Dynamic investment planning of CVR implementation considering PEVs’ reactive power compensation capability

Abstract Conservation voltage reduction (CVR) is a strategy that tries to save energy consumption by managing consumers’ voltage. On the other hand, enhancing reactive power compensation in the power system gives rise to CVR implementation more effectively. This paper addresses how the power system planner could encourage investment to establish the above‐mentioned topics. Here, a model for encouraging industrial loads to dynamically invest in implementing the CVR strategy over the planning horizon is presented. To make CVR implementation more efficient, investment in upgrading plug‐in electric vehicles (PEVs) chargers to be utilized as reactive power compensators is also considered.
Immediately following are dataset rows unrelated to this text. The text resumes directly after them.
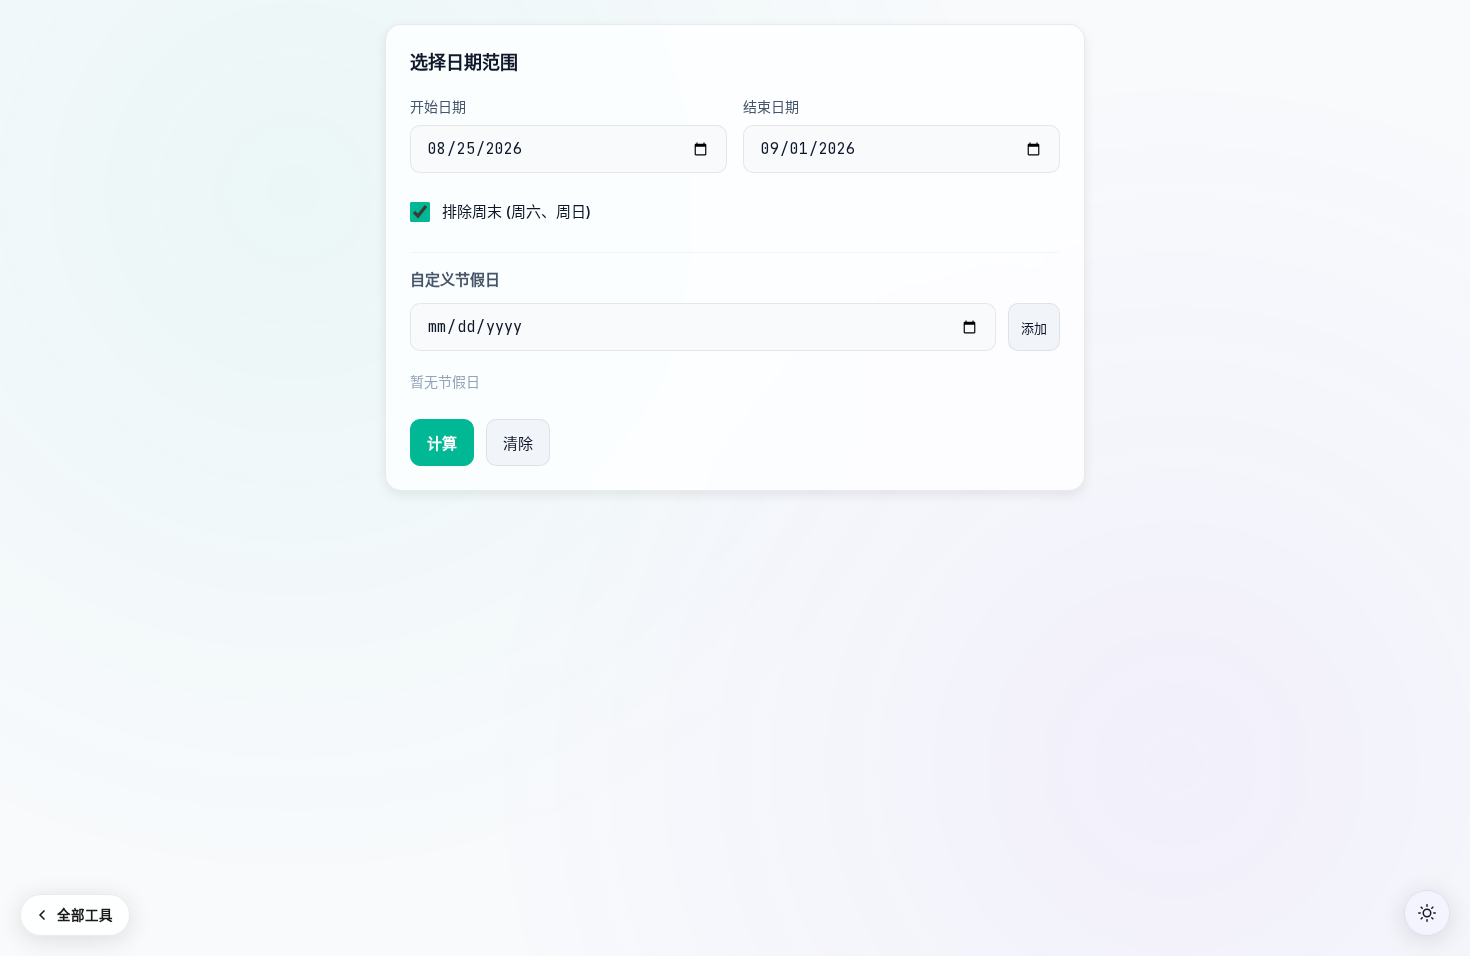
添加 (1034, 328)
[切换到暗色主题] (1427, 913)
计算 (442, 443)
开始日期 (438, 106)
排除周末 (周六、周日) (516, 211)
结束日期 (771, 106)
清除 (518, 443)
Industrial loads benefit from saving in their electricity bills and incentive payments that might be paid by utilities (if necessary). The objective function of the proposed planning model is to maximize the energy‐saving of industrial loads and to minimize incentive payment by electric utilities over the planning horizon. This objective is achieved subject to that the investment plan is economically feasible. Moreover, power system operation constraints in the planning horizon based on AC power flow equations and voltage‐dependent load models are considered. The proposed planning problem is modelled as a non‐linear optimization problem that can be solved by off‐the‐shelf software, for example, GAMS. The proposed model is applied to the Ontario transmission system. The numerical results show the proposed model's effectiveness in designing an investment plan for industrial loads to implement the CVR strategy and upgrade PEVs’ chargers.